Pinpointing crucial steps: Attribution-based Credit Assignment for Verifiable Reinforcement Learning
This addresses the challenge of balancing exploration and exploitation in RLVR for LLMs, leading to enhanced complex reasoning, though it appears incremental as it builds on existing RLVR methods.
The paper tackles the problem of inaccurate credit assignment and premature entropy collapse in Reinforcement Learning with Verifiable Rewards (RLVR) for LLMs, introducing ACPO, which improves exploration and exploitation to achieve significant performance gains over state-of-the-art methods on benchmarks like AIME, MATH, and AMC.

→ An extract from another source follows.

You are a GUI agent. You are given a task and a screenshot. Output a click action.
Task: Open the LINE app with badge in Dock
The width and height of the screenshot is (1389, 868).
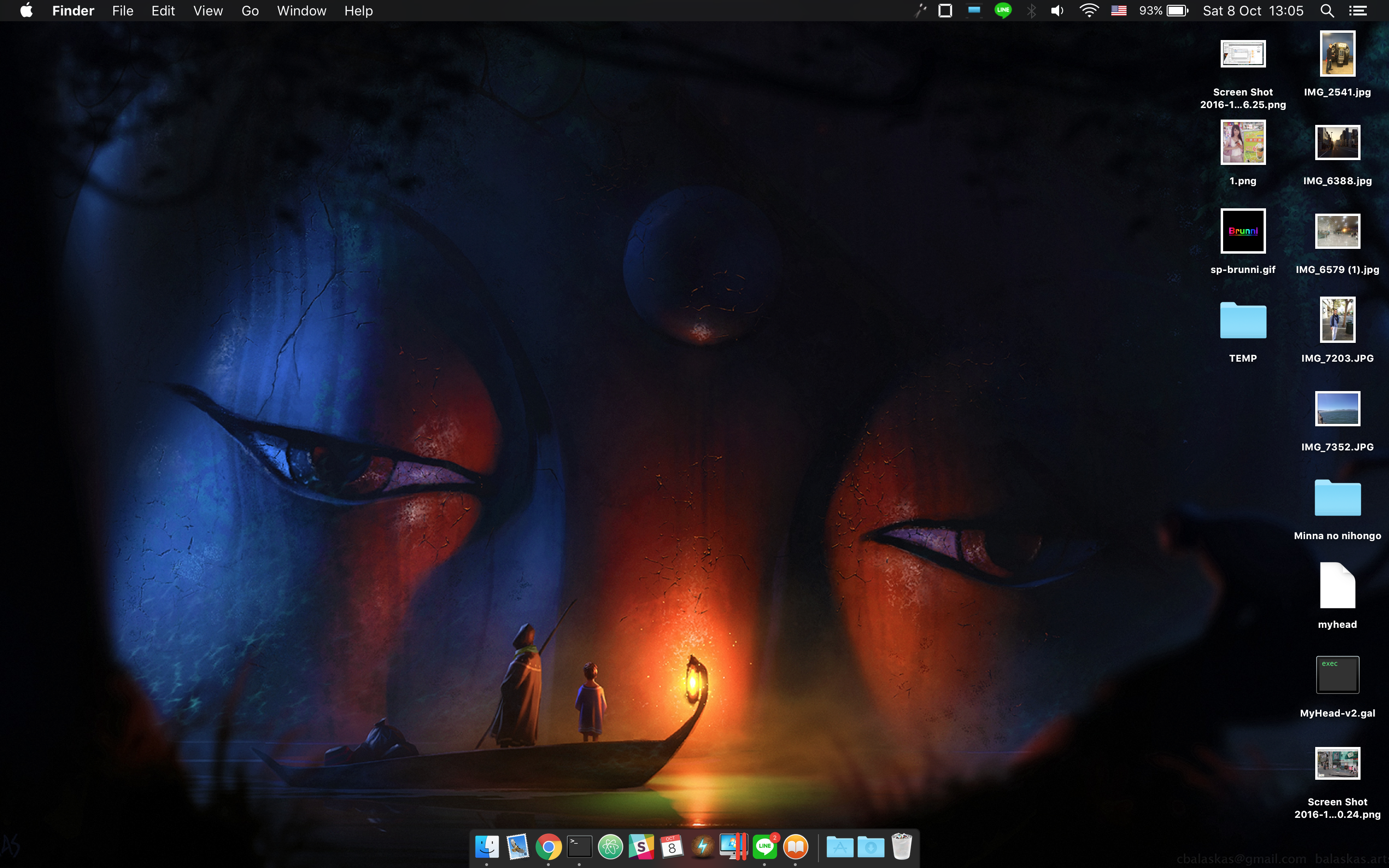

While Reinforcement Learning with Verifiable Rewards (RLVR) enhances complex reasoning in LLMs, current methods struggle to balance exploration and exploitation. This leads to critical issues like inaccurate credit assignment for intermediate steps and premature entropy collapse, limiting model performance. To address this, we introduce Attribution-based Contribution to Policy Optimization (ACPO), a phased framework that incorporates a difficulty-aware curriculum. ACPO improves exploration by using trajectory semantic segmentation and an attribution-based representation to dynamically regulate policy entropy, thus mitigating its collapse. Concurrently, it enhances exploitation with a factorized reward system that precisely quantifies the hierarchical contribution of each reasoning step, ensuring accurate credit assignment. Extensive experiments on challenging benchmarks, including AIME, MATH, and AMC, demonstrate that ACPO significantly outperforms existing state-of-the-art approaches.